Copy out the forum posts below about lead and iron testing for children word for word, in full.

• Document section
########

I had it done with dd because back then I did everything they wanted me to. It wasnt that bad but it wasnt needed either since there was no risk of lead and no reason for dd to have low iron she is like me and has excellent stores.

I didnt have it done with ds because by then I had stopped all WBV and only take them in when sick.

I may or may not have the iron checked this year when they go in for their physicals for school. Not sure yet.


----------



## Amanda L (Jun 29, 2010)

I did have those tests done since I was worried about the flaking paint on our porch. I'm glad because he did test high (twice). The first time was a finger prick and was pretty bad emotionally - especially since my son has doctor phobia already. The next time was a vein draw and it was horrible. They did have me hold him in my lap while one person held his arm and another drew the blood. Not Fun.

I was up in the air about moving, and my sons lead test was the final straw for me. We couldn't move fast enough to suit me after that.


----------



## QuestionGal (Feb 19, 2006)

########

• Recorded information
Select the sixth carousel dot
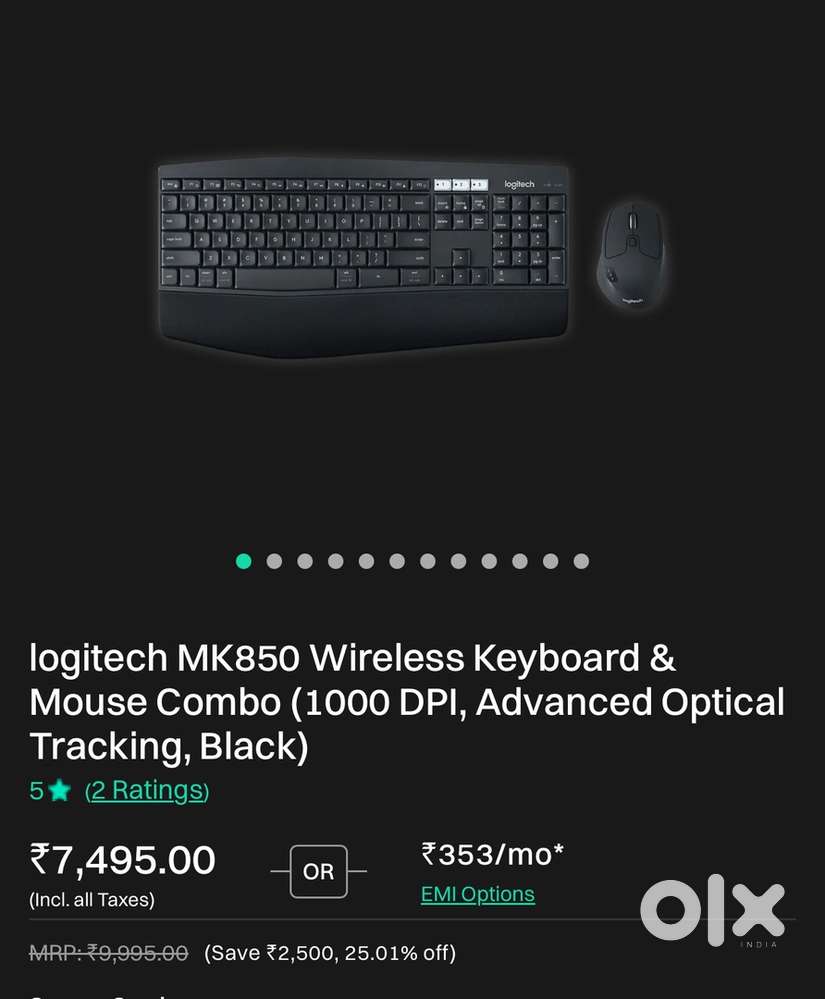Image resolution: width=825 pixels, height=999 pixels. 397,561
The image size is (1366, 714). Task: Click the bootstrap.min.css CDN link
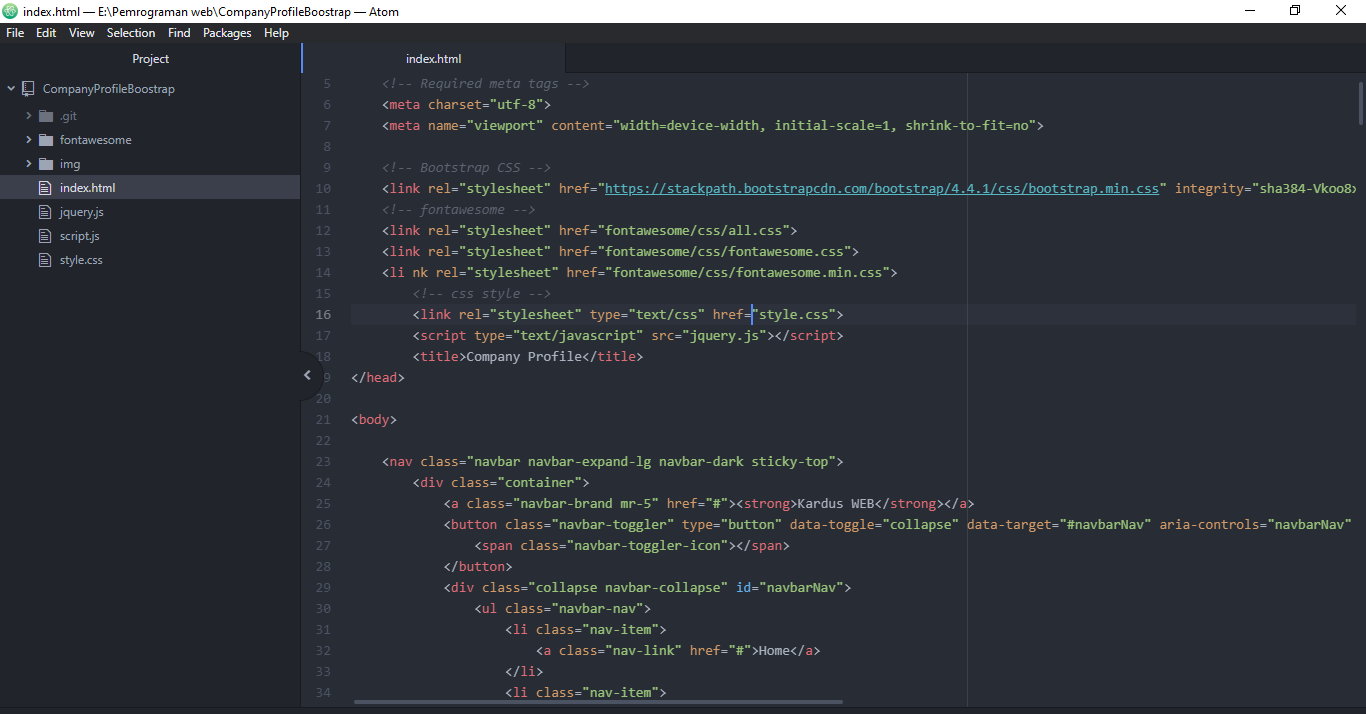(881, 187)
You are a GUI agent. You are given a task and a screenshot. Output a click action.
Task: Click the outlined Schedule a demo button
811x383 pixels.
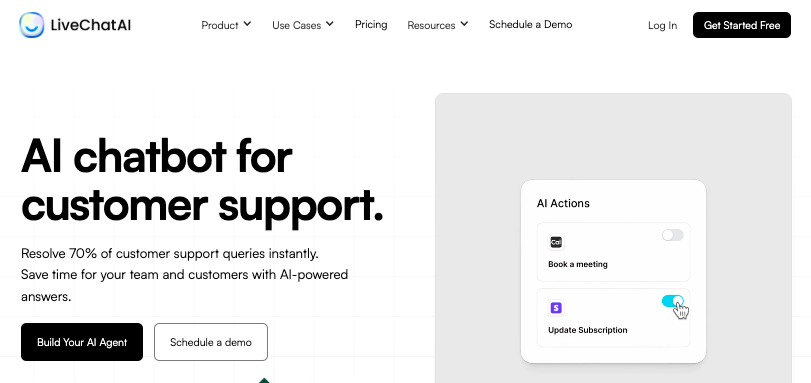click(x=211, y=342)
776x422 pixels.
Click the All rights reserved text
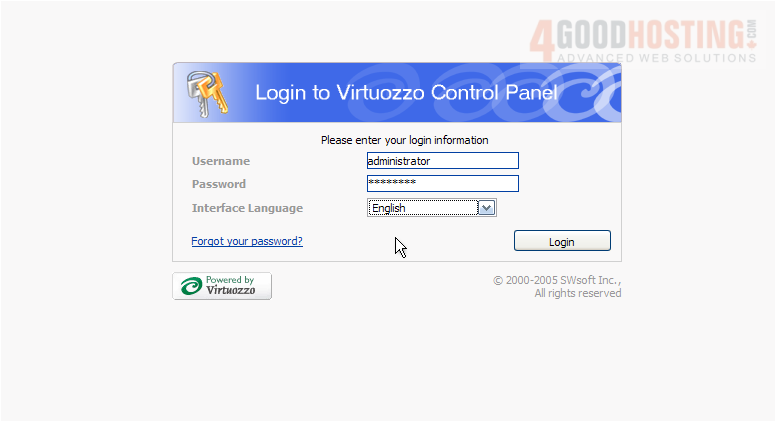[x=578, y=293]
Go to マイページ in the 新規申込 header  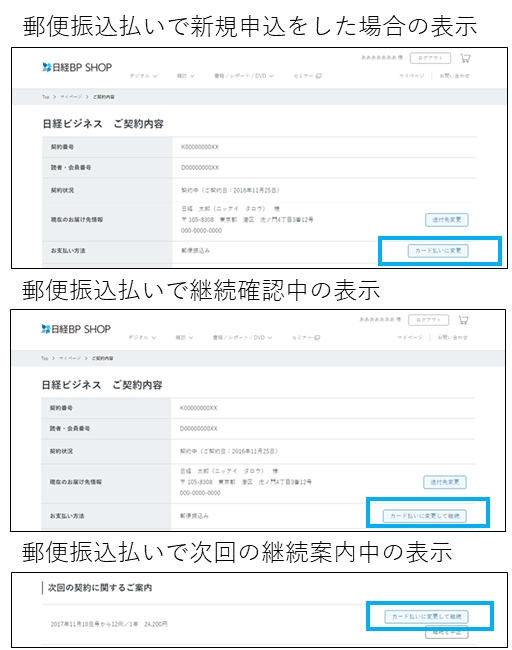(x=412, y=76)
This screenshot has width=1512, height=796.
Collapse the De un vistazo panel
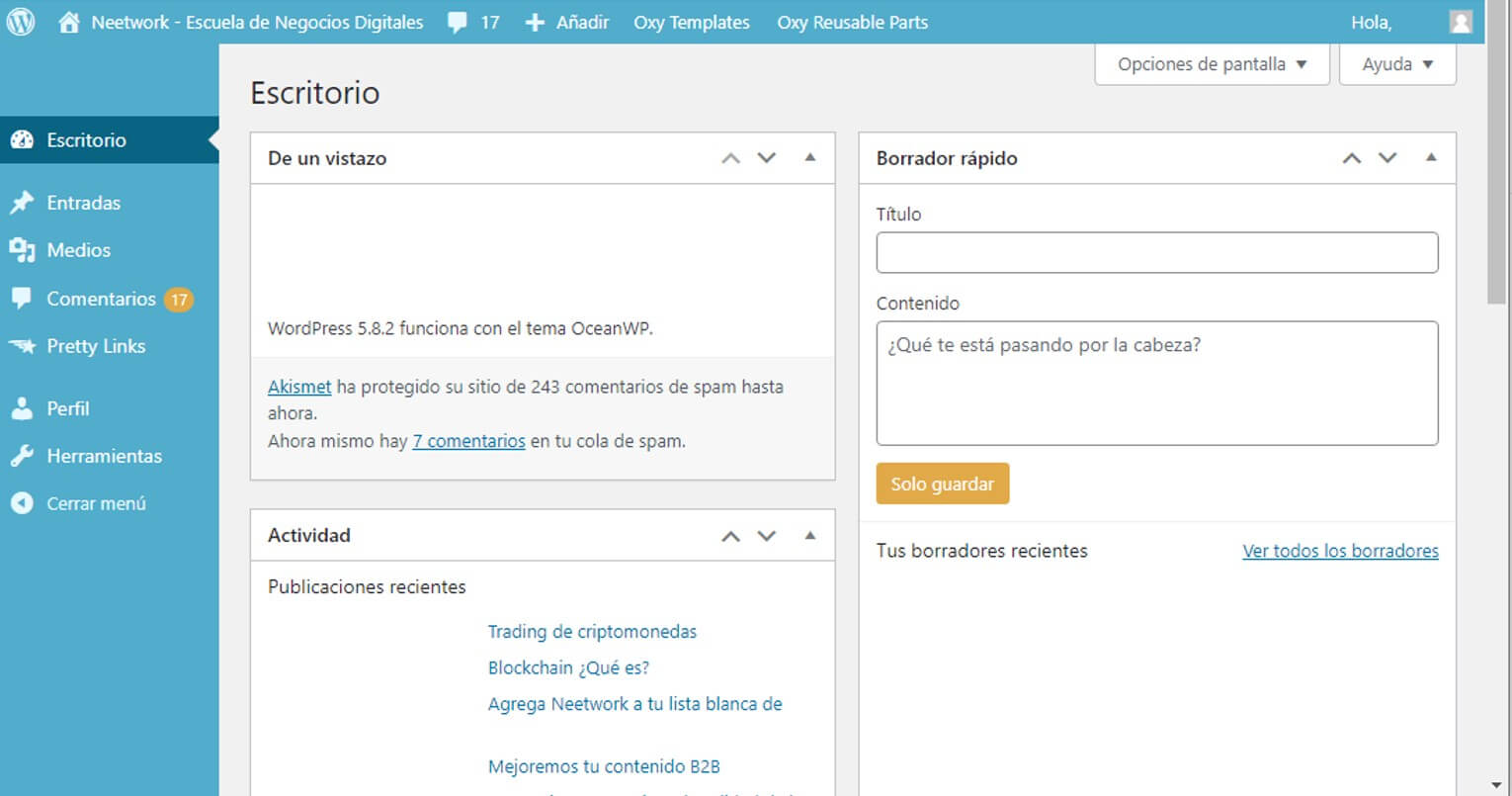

########

• Problem solution
I had it done with dd because back then I did everything they wanted me to. It wasnt that bad but it wasnt needed either since there was no risk of lead and no reason for dd to have low iron she is like me and has excellent stores.

I didnt have it done with ds because by then I had stopped all WBV and only take them in when sick.

I may or may not have the iron checked this year when they go in for their physicals for school. Not sure yet.


----------



## Amanda L (Jun 29, 2010)

I did have those tests done since I was worried about the flaking paint on our porch. I'm glad because he did test high (twice). The first time was a finger prick and was pretty bad emotionally - especially since my son has doctor phobia already. The next time was a vein draw and it was horrible. They did have me hold him in my lap while one person held his arm and another drew the blood. Not Fun.

I was up in the air about moving, and my sons lead test was the final straw for me. We couldn't move fast enough to suit me after that.


----------



## QuestionGal (Feb 19, 2006)